§ **Description of the task**
Extract each line holding the word "agent" from the entries.

(Data supplied begins)

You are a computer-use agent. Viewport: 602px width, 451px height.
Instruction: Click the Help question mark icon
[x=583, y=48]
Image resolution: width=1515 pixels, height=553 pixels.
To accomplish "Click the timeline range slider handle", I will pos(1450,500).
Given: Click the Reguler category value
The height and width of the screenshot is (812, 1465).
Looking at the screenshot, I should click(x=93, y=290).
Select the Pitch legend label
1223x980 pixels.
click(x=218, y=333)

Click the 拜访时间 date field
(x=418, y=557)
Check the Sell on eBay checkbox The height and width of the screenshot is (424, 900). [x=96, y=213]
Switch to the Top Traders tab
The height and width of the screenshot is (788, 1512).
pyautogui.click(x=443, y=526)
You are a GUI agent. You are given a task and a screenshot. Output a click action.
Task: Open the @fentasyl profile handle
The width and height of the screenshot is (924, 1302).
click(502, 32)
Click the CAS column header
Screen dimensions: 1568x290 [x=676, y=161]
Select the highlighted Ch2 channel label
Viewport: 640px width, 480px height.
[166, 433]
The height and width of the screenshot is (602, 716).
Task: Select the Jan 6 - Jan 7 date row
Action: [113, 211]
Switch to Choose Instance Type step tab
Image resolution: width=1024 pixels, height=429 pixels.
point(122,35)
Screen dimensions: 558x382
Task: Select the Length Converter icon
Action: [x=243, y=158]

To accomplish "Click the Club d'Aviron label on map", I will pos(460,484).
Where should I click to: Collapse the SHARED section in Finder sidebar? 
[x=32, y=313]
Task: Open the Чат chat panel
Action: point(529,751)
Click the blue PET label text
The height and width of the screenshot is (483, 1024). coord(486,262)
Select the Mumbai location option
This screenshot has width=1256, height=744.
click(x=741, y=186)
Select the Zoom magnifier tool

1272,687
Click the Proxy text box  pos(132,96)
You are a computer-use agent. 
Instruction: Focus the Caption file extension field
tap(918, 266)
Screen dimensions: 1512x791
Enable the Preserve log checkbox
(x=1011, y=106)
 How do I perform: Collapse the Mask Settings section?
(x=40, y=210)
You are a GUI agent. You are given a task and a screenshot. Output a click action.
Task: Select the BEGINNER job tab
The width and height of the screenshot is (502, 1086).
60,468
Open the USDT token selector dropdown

(Data supplied ends)

§ **Answer below**
You are a computer-use agent. Viewport: 602px width, 451px height.
You are a GUI agent. You are given a task and a screenshot. Output a click action.
You are a computer-use agent. 
You are a GUI agent. You are given a task and a screenshot. Output a click action.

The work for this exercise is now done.